あばよは元々「また逢はばや(また会おう)」という言葉が転じたという説があります。
別れの言葉は決してそれっきりの別れの挨拶ではなく、この先も「縁を続けよう」という想いが込められているのです。
別れの言葉を伝えることは、”縁”をつなぎ止め、未来につなげることにつながります。
もし、またいつかその人に会いたいと願うなら、略さずこう言ってください。
「さようならば、またいつか」”」
縁渉は『音読しろとは言ってないぞ』とため息をついた。
縁渉
「さようならば、は接続詞。そのあとに続く言葉が本命だ」
新人
「あの注意書き、いつも入れているんですか?」
縁渉
「ああ。あれがないと、俺たちは代行業として成立しない」
新人
「どういうことです?」
縁渉
「”出会った形跡を表側から削除し、国から追跡できなくする”と言っていただろう。あれは正確じゃない。正確には”本人たちは縁を切ったように感じている”だけだ」
新人
「え?ええ?でも、連絡先もSNSも遮断して住所を変えたらあっという間に罰せされるじゃないですか」
縁渉
「”さようならば、またいつか”。この言葉がそれを防いでいる」
新人
「なんっっですかそれ。いつか会う約束をしたことになるからOKてことですか?信じられない。明確に会う約束をしていない時点で絶対ムリじゃないですか。てか法律ガバガバすぎ」
急に早口で荒い言葉遣いになる新人に苦笑いを浮かべる縁渉。
縁渉
「縁を切るって、そんな簡単じゃないってことだ。たとえ法律でもね。君も、経験しただろう」
新人
「でもだからって……」
縁渉
「ルールの脇が甘いか?でもな、これがこの法の限界なんだよ」
新人
「……」
縁渉
「それに、”さよなら”を伝えられた人たちは、必ずまたどこかで会える」
新人
「さよならは、縁をつなぐ言葉だから?」
縁渉
「口に出せば耳に残って、心に残って、その人の人生に残る。その思いは、いつか形になって返ってくるものということだ。

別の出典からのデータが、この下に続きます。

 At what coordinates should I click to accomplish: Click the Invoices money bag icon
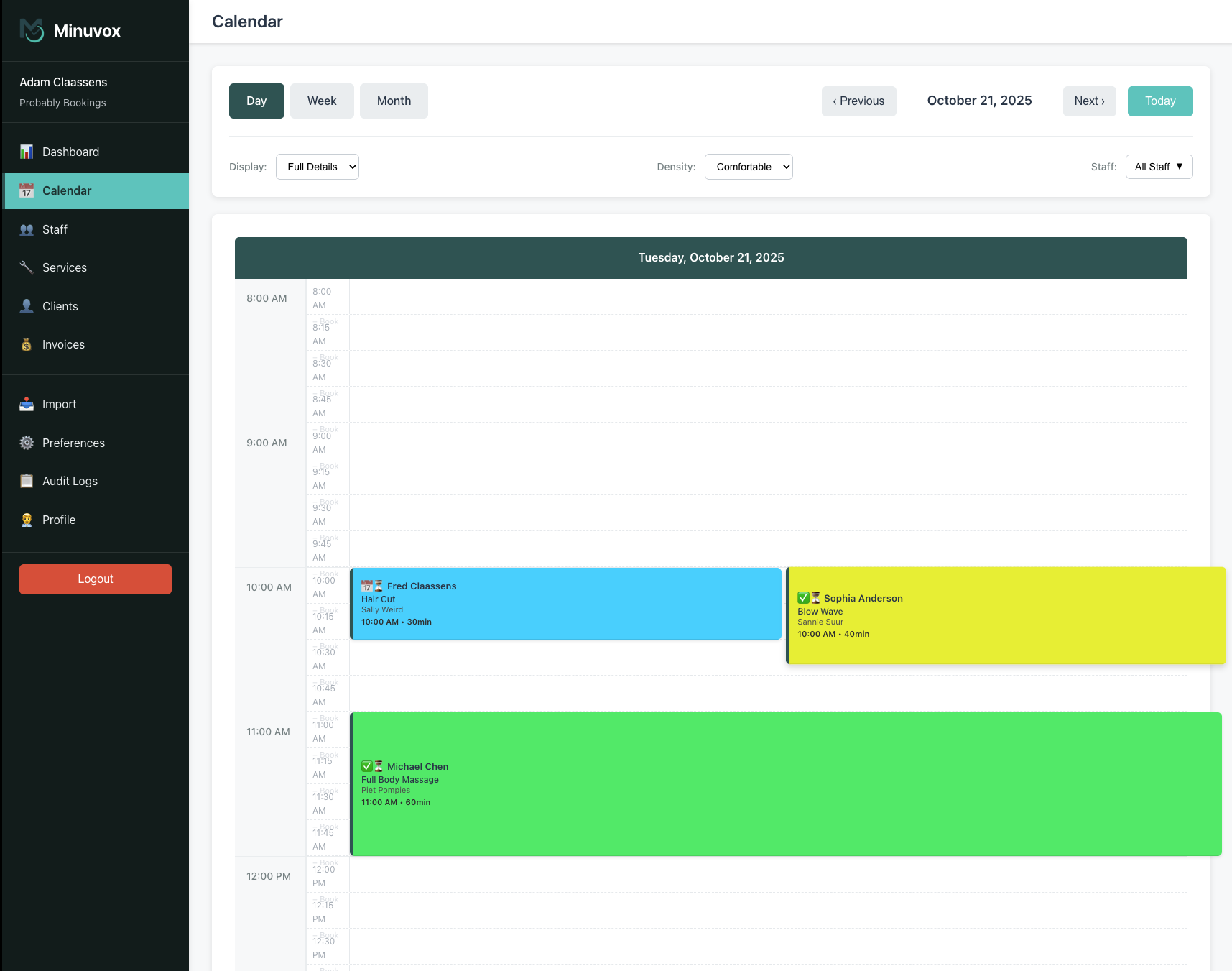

君が最初に言ったとおり、無言で立ち去ることも出来るかもしれない。けれど、その人達はきっと本当に二度と会うことはないだろうね」
新人
「……」
『政府は。
そういう”本当に出会うことがなくなってしまう人たち”をなくしたかったんじゃないだろうか』と新人は思った。
『彼らはもしかしたら、お互いの気持ちの整理がついて、またどこかで出会うかも知れない。無言で立ち去らなかったからこそ、その確率はきっと上がる』と。
---
縁渉
「さて、初仕事お疲れ様。この仕事、嫌いならいつでもやめてくれて結構」
新人
「そうですか。じゃ、さよなら」
新人は即答した。縁渉も『いつものことだ』と言わんばかりに無表情で椅子に座る。
新人
「また明日もお願いしますね。縁さん」
縁渉
「は?」
新人
「さよならは接続詞、ですよね」
してやったり顔で縁渉を見る。やれやれと肩を竦める縁渉。